Activity: Restate word for word the lines that begin the listing and end with the line holding "[Menu] (275, 36)".
Material for this exercise Start Marker
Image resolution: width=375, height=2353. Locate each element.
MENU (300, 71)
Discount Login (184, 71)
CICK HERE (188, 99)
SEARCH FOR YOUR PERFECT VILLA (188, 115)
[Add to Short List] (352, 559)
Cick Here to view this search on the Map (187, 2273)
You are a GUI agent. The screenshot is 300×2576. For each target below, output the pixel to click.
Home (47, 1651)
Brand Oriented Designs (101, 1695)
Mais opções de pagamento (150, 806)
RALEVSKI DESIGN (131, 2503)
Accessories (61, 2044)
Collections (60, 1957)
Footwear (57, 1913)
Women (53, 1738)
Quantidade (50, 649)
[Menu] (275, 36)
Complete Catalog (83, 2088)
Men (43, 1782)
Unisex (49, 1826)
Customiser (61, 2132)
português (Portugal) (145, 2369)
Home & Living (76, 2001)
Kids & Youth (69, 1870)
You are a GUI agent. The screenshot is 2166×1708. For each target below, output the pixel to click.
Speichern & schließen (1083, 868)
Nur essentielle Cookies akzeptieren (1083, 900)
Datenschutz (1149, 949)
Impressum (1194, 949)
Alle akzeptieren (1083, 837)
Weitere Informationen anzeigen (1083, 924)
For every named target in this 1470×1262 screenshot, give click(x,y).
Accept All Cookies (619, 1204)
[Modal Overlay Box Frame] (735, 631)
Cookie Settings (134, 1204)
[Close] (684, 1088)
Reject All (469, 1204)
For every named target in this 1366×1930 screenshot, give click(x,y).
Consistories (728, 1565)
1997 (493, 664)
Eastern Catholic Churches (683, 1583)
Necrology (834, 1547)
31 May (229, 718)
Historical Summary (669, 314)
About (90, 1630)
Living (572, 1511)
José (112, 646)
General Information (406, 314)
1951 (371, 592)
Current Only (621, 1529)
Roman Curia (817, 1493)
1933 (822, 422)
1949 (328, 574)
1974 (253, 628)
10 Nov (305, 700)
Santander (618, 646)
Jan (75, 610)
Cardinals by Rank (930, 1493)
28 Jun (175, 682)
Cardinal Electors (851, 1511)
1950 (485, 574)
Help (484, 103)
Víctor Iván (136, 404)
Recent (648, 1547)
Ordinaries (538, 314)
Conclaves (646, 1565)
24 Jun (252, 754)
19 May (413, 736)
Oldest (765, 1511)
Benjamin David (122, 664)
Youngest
Material for this exercise End Marker
Solution to the exercise:
Image resolution: width=375, height=2353. Locate each element.
MENU (300, 71)
Discount Login (184, 71)
CICK HERE (188, 99)
SEARCH FOR YOUR PERFECT VILLA (188, 115)
[Add to Short List] (352, 559)
Cick Here to view this search on the Map (187, 2273)
You are a GUI agent. The screenshot is 300×2576. For each target below, output the pixel to click.
Home (47, 1651)
Brand Oriented Designs (101, 1695)
Mais opções de pagamento (150, 806)
RALEVSKI DESIGN (131, 2503)
Accessories (61, 2044)
Collections (60, 1957)
Footwear (57, 1913)
Women (53, 1738)
Quantidade (50, 649)
[Menu] (275, 36)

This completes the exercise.